§ What the exercise asks
A faithful copy of the entire listing is what is needed.

§ Data supplied
————————
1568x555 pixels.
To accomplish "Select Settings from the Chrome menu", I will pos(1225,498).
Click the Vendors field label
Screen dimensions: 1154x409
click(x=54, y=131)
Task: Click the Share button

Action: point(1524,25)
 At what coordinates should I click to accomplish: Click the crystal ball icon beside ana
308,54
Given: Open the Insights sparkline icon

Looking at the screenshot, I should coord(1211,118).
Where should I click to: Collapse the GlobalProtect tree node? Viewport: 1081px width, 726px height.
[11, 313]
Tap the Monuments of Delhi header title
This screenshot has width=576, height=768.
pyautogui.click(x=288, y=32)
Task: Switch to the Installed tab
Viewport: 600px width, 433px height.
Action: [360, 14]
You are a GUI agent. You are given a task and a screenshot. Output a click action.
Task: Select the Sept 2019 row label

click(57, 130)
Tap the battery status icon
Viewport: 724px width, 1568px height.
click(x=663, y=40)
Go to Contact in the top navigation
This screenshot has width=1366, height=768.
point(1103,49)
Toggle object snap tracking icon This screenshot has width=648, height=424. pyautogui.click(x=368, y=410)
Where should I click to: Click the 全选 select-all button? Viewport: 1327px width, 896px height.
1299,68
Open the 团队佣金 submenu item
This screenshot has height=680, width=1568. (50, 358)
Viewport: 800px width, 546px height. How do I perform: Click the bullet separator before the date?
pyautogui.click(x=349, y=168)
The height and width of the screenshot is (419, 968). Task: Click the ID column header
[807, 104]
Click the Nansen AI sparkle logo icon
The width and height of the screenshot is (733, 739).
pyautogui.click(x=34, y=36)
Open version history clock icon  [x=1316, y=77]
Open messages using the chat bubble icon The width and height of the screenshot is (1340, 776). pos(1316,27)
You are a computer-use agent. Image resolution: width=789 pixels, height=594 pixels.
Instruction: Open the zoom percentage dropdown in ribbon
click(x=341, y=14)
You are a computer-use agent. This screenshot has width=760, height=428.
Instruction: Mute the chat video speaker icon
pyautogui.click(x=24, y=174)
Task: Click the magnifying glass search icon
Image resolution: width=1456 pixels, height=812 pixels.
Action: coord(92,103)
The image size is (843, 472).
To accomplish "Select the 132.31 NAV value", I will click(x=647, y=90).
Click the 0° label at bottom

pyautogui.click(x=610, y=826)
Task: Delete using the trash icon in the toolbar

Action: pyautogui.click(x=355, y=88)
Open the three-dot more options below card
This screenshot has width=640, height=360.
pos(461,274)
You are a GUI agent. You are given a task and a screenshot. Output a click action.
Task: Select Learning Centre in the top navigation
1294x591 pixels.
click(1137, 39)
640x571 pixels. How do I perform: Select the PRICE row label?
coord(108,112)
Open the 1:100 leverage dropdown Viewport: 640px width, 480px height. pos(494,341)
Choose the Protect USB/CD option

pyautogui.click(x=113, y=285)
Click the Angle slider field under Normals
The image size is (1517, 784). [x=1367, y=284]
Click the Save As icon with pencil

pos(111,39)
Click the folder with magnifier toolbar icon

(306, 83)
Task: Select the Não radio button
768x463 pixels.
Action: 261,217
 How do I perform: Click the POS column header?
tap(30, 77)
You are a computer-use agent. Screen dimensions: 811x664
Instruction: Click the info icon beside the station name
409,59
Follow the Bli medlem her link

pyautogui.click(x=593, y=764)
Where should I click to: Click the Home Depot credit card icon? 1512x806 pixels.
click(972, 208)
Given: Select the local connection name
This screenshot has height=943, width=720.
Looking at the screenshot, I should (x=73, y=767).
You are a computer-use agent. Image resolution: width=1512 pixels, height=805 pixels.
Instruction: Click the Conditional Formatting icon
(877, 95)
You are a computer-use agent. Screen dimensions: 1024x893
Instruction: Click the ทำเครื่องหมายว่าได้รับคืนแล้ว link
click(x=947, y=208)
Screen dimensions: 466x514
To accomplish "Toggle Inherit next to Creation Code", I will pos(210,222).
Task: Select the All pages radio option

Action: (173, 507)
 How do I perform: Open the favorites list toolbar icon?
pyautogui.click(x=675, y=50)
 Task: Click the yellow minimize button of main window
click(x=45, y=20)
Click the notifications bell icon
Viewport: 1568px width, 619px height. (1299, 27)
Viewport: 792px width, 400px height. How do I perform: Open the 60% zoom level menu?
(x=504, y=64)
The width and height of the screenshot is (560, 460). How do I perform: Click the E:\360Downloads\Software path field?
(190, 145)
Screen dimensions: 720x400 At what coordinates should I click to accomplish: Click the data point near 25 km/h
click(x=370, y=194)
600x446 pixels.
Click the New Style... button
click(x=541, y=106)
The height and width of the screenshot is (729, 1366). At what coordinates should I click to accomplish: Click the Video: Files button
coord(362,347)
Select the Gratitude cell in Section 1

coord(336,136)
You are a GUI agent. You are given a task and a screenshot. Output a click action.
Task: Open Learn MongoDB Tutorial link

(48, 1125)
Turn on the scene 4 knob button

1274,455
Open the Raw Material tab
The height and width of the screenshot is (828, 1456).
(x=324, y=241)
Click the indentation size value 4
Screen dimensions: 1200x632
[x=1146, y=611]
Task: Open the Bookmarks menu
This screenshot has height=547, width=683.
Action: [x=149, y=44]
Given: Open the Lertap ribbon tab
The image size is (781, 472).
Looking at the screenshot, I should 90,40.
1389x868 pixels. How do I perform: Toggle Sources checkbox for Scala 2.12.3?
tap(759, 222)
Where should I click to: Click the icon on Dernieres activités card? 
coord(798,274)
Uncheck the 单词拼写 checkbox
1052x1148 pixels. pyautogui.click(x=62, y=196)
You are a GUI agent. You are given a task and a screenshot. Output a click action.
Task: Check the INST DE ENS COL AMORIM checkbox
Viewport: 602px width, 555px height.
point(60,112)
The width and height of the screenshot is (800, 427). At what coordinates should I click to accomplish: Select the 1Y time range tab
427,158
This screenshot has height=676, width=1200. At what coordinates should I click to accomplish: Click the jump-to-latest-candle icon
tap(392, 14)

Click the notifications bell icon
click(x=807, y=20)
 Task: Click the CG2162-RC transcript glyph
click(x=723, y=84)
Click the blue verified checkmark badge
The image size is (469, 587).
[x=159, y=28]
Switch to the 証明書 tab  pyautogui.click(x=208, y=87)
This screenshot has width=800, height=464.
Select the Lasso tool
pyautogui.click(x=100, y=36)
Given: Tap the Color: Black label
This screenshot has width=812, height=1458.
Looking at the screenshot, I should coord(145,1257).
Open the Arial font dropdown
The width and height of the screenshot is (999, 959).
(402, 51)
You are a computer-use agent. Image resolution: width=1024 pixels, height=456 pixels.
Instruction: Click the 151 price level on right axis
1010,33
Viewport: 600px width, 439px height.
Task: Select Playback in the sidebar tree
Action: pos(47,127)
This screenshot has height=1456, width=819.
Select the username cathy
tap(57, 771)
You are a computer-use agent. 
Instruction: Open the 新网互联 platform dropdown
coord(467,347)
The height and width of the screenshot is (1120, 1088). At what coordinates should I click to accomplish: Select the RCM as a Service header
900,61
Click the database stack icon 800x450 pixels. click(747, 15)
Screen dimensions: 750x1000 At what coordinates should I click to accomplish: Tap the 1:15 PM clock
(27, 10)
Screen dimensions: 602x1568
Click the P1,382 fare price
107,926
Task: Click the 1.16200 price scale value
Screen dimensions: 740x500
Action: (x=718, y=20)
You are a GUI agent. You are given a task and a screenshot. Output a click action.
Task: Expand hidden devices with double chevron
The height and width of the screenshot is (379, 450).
————————
§ Output of the exercise
1568x555 pixels.
To accomplish "Select Settings from the Chrome menu", I will pos(1225,498).
Click the Vendors field label
Screen dimensions: 1154x409
click(x=54, y=131)
Task: Click the Share button

Action: point(1524,25)
 At what coordinates should I click to accomplish: Click the crystal ball icon beside ana
308,54
Given: Open the Insights sparkline icon

Looking at the screenshot, I should coord(1211,118).
Where should I click to: Collapse the GlobalProtect tree node? Viewport: 1081px width, 726px height.
[11, 313]
Tap the Monuments of Delhi header title
This screenshot has width=576, height=768.
pyautogui.click(x=288, y=32)
Task: Switch to the Installed tab
Viewport: 600px width, 433px height.
Action: [360, 14]
You are a GUI agent. You are given a task and a screenshot. Output a click action.
Task: Select the Sept 2019 row label

click(57, 130)
Tap the battery status icon
Viewport: 724px width, 1568px height.
click(x=663, y=40)
Go to Contact in the top navigation
This screenshot has width=1366, height=768.
point(1103,49)
Toggle object snap tracking icon This screenshot has width=648, height=424. pyautogui.click(x=368, y=410)
Where should I click to: Click the 全选 select-all button? Viewport: 1327px width, 896px height.
1299,68
Open the 团队佣金 submenu item
This screenshot has height=680, width=1568. (50, 358)
Viewport: 800px width, 546px height. How do I perform: Click the bullet separator before the date?
pyautogui.click(x=349, y=168)
The height and width of the screenshot is (419, 968). Task: Click the ID column header
[807, 104]
Click the Nansen AI sparkle logo icon
The width and height of the screenshot is (733, 739).
pyautogui.click(x=34, y=36)
Open version history clock icon  [x=1316, y=77]
Open messages using the chat bubble icon The width and height of the screenshot is (1340, 776). pos(1316,27)
You are a computer-use agent. Image resolution: width=789 pixels, height=594 pixels.
Instruction: Open the zoom percentage dropdown in ribbon
click(x=341, y=14)
You are a computer-use agent. This screenshot has width=760, height=428.
Instruction: Mute the chat video speaker icon
pyautogui.click(x=24, y=174)
Task: Click the magnifying glass search icon
Image resolution: width=1456 pixels, height=812 pixels.
Action: coord(92,103)
The image size is (843, 472).
To accomplish "Select the 132.31 NAV value", I will click(x=647, y=90).
Click the 0° label at bottom

pyautogui.click(x=610, y=826)
Task: Delete using the trash icon in the toolbar

Action: pyautogui.click(x=355, y=88)
Open the three-dot more options below card
This screenshot has width=640, height=360.
pos(461,274)
You are a GUI agent. You are given a task and a screenshot. Output a click action.
Task: Select Learning Centre in the top navigation
1294x591 pixels.
click(1137, 39)
640x571 pixels. How do I perform: Select the PRICE row label?
coord(108,112)
Open the 1:100 leverage dropdown Viewport: 640px width, 480px height. pos(494,341)
Choose the Protect USB/CD option

pyautogui.click(x=113, y=285)
Click the Angle slider field under Normals
The image size is (1517, 784). [x=1367, y=284]
Click the Save As icon with pencil

pos(111,39)
Click the folder with magnifier toolbar icon

(306, 83)
Task: Select the Não radio button
768x463 pixels.
Action: 261,217
 How do I perform: Click the POS column header?
tap(30, 77)
You are a computer-use agent. Screen dimensions: 811x664
Instruction: Click the info icon beside the station name
409,59
Follow the Bli medlem her link

pyautogui.click(x=593, y=764)
Where should I click to: Click the Home Depot credit card icon? 1512x806 pixels.
click(972, 208)
Given: Select the local connection name
This screenshot has height=943, width=720.
Looking at the screenshot, I should (x=73, y=767).
You are a computer-use agent. Image resolution: width=1512 pixels, height=805 pixels.
Instruction: Click the Conditional Formatting icon
(877, 95)
You are a computer-use agent. Screen dimensions: 1024x893
Instruction: Click the ทำเครื่องหมายว่าได้รับคืนแล้ว link
click(x=947, y=208)
Screen dimensions: 466x514
To accomplish "Toggle Inherit next to Creation Code", I will pos(210,222).
Task: Select the All pages radio option

Action: (173, 507)
 How do I perform: Open the favorites list toolbar icon?
pyautogui.click(x=675, y=50)
 Task: Click the yellow minimize button of main window
click(x=45, y=20)
Click the notifications bell icon
Viewport: 1568px width, 619px height. (1299, 27)
Viewport: 792px width, 400px height. How do I perform: Open the 60% zoom level menu?
(x=504, y=64)
The width and height of the screenshot is (560, 460). How do I perform: Click the E:\360Downloads\Software path field?
(190, 145)
Screen dimensions: 720x400 At what coordinates should I click to accomplish: Click the data point near 25 km/h
click(x=370, y=194)
600x446 pixels.
Click the New Style... button
click(x=541, y=106)
The height and width of the screenshot is (729, 1366). At what coordinates should I click to accomplish: Click the Video: Files button
coord(362,347)
Select the Gratitude cell in Section 1

coord(336,136)
You are a GUI agent. You are given a task and a screenshot. Output a click action.
Task: Open Learn MongoDB Tutorial link

(48, 1125)
Turn on the scene 4 knob button

1274,455
Open the Raw Material tab
The height and width of the screenshot is (828, 1456).
(x=324, y=241)
Click the indentation size value 4
Screen dimensions: 1200x632
[x=1146, y=611]
Task: Open the Bookmarks menu
This screenshot has height=547, width=683.
Action: [x=149, y=44]
Given: Open the Lertap ribbon tab
The image size is (781, 472).
Looking at the screenshot, I should 90,40.
1389x868 pixels. How do I perform: Toggle Sources checkbox for Scala 2.12.3?
tap(759, 222)
Where should I click to: Click the icon on Dernieres activités card? 
coord(798,274)
Uncheck the 单词拼写 checkbox
1052x1148 pixels. pyautogui.click(x=62, y=196)
You are a GUI agent. You are given a task and a screenshot. Output a click action.
Task: Check the INST DE ENS COL AMORIM checkbox
Viewport: 602px width, 555px height.
point(60,112)
The width and height of the screenshot is (800, 427). At what coordinates should I click to accomplish: Select the 1Y time range tab
427,158
This screenshot has height=676, width=1200. At what coordinates should I click to accomplish: Click the jump-to-latest-candle icon
tap(392, 14)

Click the notifications bell icon
click(x=807, y=20)
 Task: Click the CG2162-RC transcript glyph
click(x=723, y=84)
Click the blue verified checkmark badge
The image size is (469, 587).
[x=159, y=28]
Switch to the 証明書 tab  pyautogui.click(x=208, y=87)
This screenshot has width=800, height=464.
Select the Lasso tool
pyautogui.click(x=100, y=36)
Given: Tap the Color: Black label
This screenshot has width=812, height=1458.
Looking at the screenshot, I should coord(145,1257).
Open the Arial font dropdown
The width and height of the screenshot is (999, 959).
(402, 51)
You are a computer-use agent. Image resolution: width=1024 pixels, height=456 pixels.
Instruction: Click the 151 price level on right axis
1010,33
Viewport: 600px width, 439px height.
Task: Select Playback in the sidebar tree
Action: pos(47,127)
This screenshot has height=1456, width=819.
Select the username cathy
tap(57, 771)
You are a computer-use agent. 
Instruction: Open the 新网互联 platform dropdown
coord(467,347)
The height and width of the screenshot is (1120, 1088). At what coordinates should I click to accomplish: Select the RCM as a Service header
900,61
Click the database stack icon 800x450 pixels. click(747, 15)
Screen dimensions: 750x1000 At what coordinates should I click to accomplish: Tap the 1:15 PM clock
(27, 10)
Screen dimensions: 602x1568
Click the P1,382 fare price
107,926
Task: Click the 1.16200 price scale value
Screen dimensions: 740x500
Action: (x=718, y=20)
You are a GUI agent. You are given a task and a screenshot. Output a click action.
Task: Expand hidden devices with double chevron
The height and width of the screenshot is (379, 450).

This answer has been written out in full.